With global ageing, sarcopenia, as an age-related disease, has brought a heavy burden to individuals and society. Increasing attention has been given to further exploring the morbidity mechanism and intervention measures for sarcopenia. Pyroptosis, also known as cellular inflammatory necrosis, is a kind of regulated cell death that plays a role in the ageing progress at the cellular level. It is closely related to age-related diseases such as cardiovascular diseases, Alzheimer's disease, osteoarthritis, and sarcopenia. In the process of ageing, aggravated oxidative stress and poor skeletal muscle perfusion in ageing muscle tissues can activate the nod-like receptor (NLRP) family to trigger pyroptosis. Chronic inflammation is a representative characteristic of ageing. The levels of inflammatory factors such as TNF-α may activate the signaling pathways of pyroptosis by the NF-κB-GSDMD axis, which remains to be further studied. Autophagy is a protective mechanism in maintaining the integrity of intracellular organelles and the survival of cells in adverse conditions. The autophagy of skeletal muscle cells can inhibit the activation of the pyroptosis pathway to some extent. A profound understanding of the mechanism of pyroptosis in sarcopenia may help to identify new therapeutic targets in the future. This review article focuses on the role of pyroptosis in the development and progression of sarcopenia.

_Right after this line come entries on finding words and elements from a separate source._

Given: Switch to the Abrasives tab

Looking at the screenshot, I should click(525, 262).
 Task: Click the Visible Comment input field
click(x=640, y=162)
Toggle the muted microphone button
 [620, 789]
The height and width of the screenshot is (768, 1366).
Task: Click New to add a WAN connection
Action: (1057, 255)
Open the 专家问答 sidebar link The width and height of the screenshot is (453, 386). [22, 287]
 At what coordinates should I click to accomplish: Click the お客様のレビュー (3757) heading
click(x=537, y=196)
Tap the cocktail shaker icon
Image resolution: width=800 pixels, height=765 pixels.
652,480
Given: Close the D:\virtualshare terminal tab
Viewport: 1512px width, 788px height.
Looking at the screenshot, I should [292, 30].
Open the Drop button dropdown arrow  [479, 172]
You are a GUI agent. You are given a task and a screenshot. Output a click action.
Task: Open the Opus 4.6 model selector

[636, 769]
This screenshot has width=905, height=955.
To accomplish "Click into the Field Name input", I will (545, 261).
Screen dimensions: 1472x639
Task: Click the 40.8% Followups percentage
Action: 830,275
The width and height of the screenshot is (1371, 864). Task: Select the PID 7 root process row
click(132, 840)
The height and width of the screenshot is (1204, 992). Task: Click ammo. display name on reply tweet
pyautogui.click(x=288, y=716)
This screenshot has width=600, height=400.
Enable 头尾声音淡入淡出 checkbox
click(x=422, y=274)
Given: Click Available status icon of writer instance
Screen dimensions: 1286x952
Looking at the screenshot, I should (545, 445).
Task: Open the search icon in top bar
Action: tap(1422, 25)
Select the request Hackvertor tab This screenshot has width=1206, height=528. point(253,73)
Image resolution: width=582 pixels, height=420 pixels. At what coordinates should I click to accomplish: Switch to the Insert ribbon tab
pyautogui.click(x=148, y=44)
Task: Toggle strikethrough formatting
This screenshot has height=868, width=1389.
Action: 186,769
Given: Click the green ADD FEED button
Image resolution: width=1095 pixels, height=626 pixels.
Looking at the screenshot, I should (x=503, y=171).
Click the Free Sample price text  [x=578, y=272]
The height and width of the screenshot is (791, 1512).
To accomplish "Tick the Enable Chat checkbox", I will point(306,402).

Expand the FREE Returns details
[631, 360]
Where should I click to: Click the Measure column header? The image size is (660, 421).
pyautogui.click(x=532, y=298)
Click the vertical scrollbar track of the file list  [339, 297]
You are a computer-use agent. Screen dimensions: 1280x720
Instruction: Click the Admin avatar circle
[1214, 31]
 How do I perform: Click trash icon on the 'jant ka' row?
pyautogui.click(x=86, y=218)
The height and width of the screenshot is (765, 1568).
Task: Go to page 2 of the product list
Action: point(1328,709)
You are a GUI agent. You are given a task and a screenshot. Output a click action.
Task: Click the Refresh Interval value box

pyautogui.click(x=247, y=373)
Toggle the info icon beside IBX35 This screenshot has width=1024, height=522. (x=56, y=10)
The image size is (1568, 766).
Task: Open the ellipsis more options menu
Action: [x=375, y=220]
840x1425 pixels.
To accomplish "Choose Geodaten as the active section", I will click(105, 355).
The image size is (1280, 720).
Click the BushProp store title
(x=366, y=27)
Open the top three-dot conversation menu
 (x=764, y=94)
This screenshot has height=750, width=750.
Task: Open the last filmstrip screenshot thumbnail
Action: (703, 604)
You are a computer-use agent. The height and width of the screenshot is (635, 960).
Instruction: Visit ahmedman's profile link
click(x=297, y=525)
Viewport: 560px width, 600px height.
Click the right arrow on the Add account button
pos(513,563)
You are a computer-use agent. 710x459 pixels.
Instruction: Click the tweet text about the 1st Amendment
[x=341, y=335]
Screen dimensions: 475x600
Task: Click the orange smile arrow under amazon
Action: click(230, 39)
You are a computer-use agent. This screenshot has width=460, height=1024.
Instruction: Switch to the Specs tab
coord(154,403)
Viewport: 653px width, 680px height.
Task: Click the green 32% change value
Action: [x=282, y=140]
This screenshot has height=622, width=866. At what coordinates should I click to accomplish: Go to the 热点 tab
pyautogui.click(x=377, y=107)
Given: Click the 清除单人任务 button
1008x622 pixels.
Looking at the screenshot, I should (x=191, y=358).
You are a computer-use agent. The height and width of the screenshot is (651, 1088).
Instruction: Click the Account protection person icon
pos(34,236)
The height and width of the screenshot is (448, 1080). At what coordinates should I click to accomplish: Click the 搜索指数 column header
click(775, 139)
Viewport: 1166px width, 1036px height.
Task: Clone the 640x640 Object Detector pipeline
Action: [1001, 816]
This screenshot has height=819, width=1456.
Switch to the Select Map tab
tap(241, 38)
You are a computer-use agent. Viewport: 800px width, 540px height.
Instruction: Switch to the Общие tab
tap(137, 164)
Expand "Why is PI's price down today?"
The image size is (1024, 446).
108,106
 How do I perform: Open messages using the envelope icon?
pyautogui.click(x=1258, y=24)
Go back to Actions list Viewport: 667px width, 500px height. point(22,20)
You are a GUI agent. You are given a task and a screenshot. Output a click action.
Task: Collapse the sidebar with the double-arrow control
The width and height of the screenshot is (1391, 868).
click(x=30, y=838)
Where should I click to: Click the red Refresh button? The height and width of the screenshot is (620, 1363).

Keywords: NLRP; aging; gasdermin; pyroptosis; sarcopenia.

Figure 1

The autophagy of skeletal muscle cells in normal conditions can inhibit the activation of the pyroptosis to some extent. Autophagy can inhibit the activation of the nod-like receptor 3 (NLRP3) inflammasome by removing the damaged mitochondria, inhibiting the production of oxidizing agents, and promoting the degradation of inflammation components, such as pro-Interleukin-1β (pro-IL-1β), NLRP3, caspase-1, and apoptosis-associated speck-like protein containing a caspase recruitment domain (ASC).

Figure 2

An increase in the level of oxidative stress caused by aging may trigger pyroptosis in skeletal muscle cells by the nuclear factor—kappaB (NF-κB)—gasdermin D (GSDMD) Axis. NF-κB is a transcription factor of GSDMD. When NLRP3 inflammasomes are activated by multiple activation mechanisms, the GSDMD will be subsequently cleaved, causing the release of the N-terminus of the GSDMD, which can form nanoscale pores in the cell membrane leading to the pyroptosis of skeletal muscle cells.

Figure 3

Possible interventions may focus on interfering with the signaling pathway of pyroptosis. a. Melatonin can reduce the expression of pyroptosis-related genes in the influence of endothelial cells. b. Treatment with bone morphogenetic protein 7 (BMP-7) reduces caspase-1, Interleukin-1β (IL-1β), and Interleukin-18 (IL-18), markers of pyroptosis cascade. c. Carbenoxolone can attenuate intracellular lipid accumulation and inflammation aggravation in the liver and skeletal muscle in obese mice induced by the high-fat diet by regulating the IkappaB-alpha (IκB-α)/ nuclear factor—kappaB (NF-κB) pathway and the nod-like receptor 3 (NLRP3) inflammasome. d. Treatment of trimetazidine can reverse the pyroptosis of muscle in C2C12 mouses induced by dexamethasone.